Backing up: The tragedy you may not see

John Taylor: August 16, 20070 Comments

I've crunched a few sprinkler heads and nearly torn a driver's side door off its hinges while, presumably, carefully backing up my car.  The experiences left me irritated with myself, and a few hundred dollars poorer.

But I can scarcely imagine the horror of accidentally backing over a loved one. There's no regular tracking done at the state or federal level -- as yet -- but the numbers gathered by nonprofit, consumer advocacy groups are alarming. Using police, media and other reports, the groups estimate that as many as 750 children are involved in accidents annually with vehicles backing up -- with as many as 226 kids killed.

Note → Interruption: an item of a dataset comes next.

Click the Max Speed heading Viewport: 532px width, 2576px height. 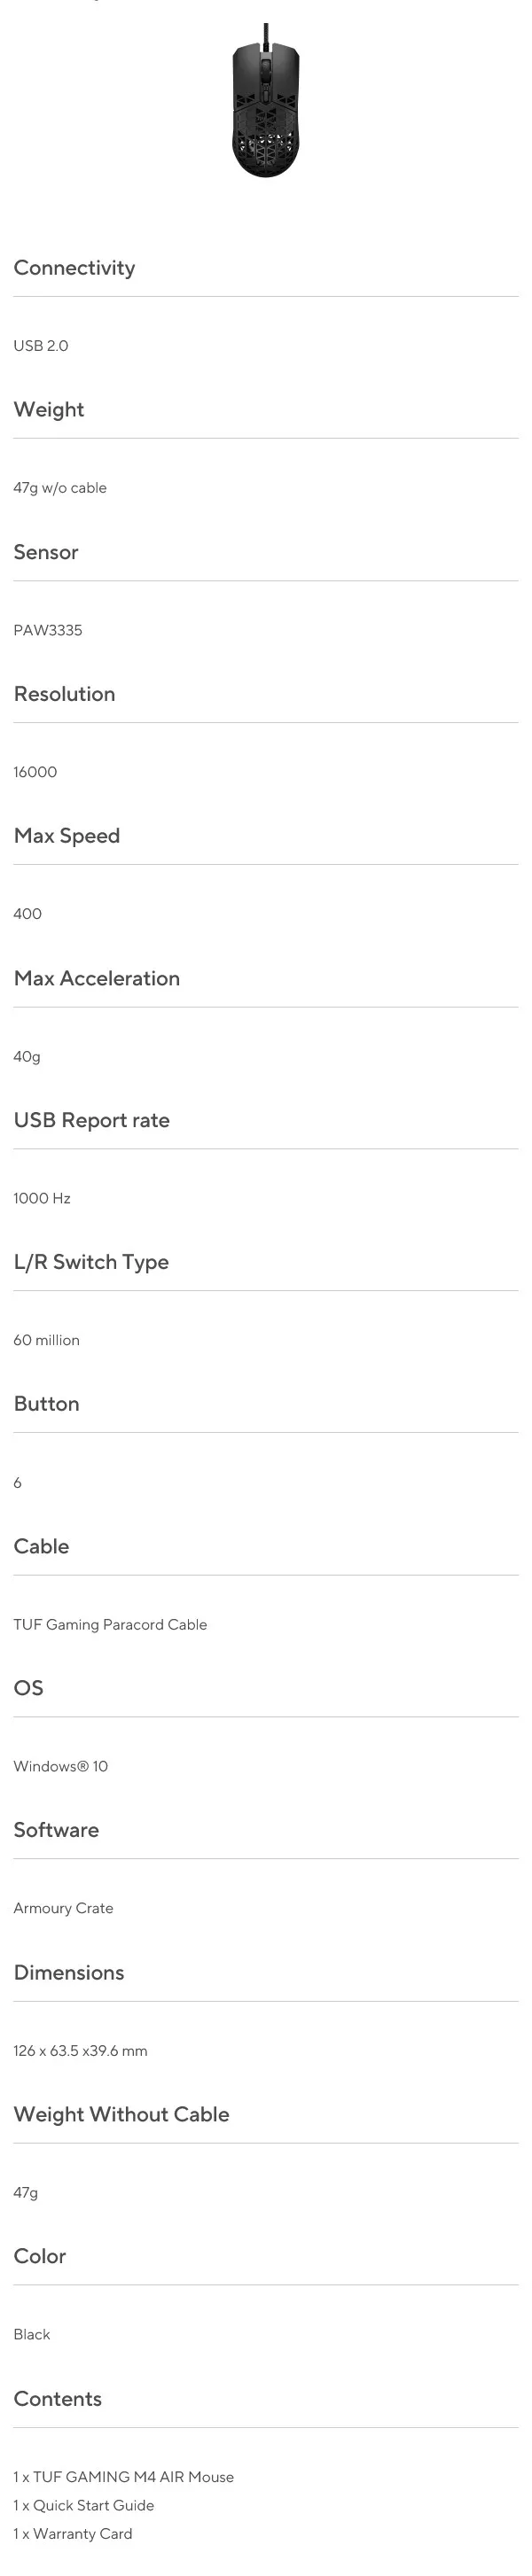[x=67, y=836]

Accidents and negligence -- like leaving/forgetting kids inside locked cars in summer heat -- often bring the injured and grief-stricken to Level 1 trauma centers like the Community Regional Medical Center in Fresno, the only facility of its kind between Los Angeles and Sacramento.  Prevention is part of the outreach message that nonprofit Community brings.

The Wall Street Journal spotlighted the peril of backover deaths in a feature about the risk posed by tall SUVs. When I went car-shopping in 2006, one of my prime criteria was whether I could see the end of my car when I looked over my shoulder. If I couldn't, no sale.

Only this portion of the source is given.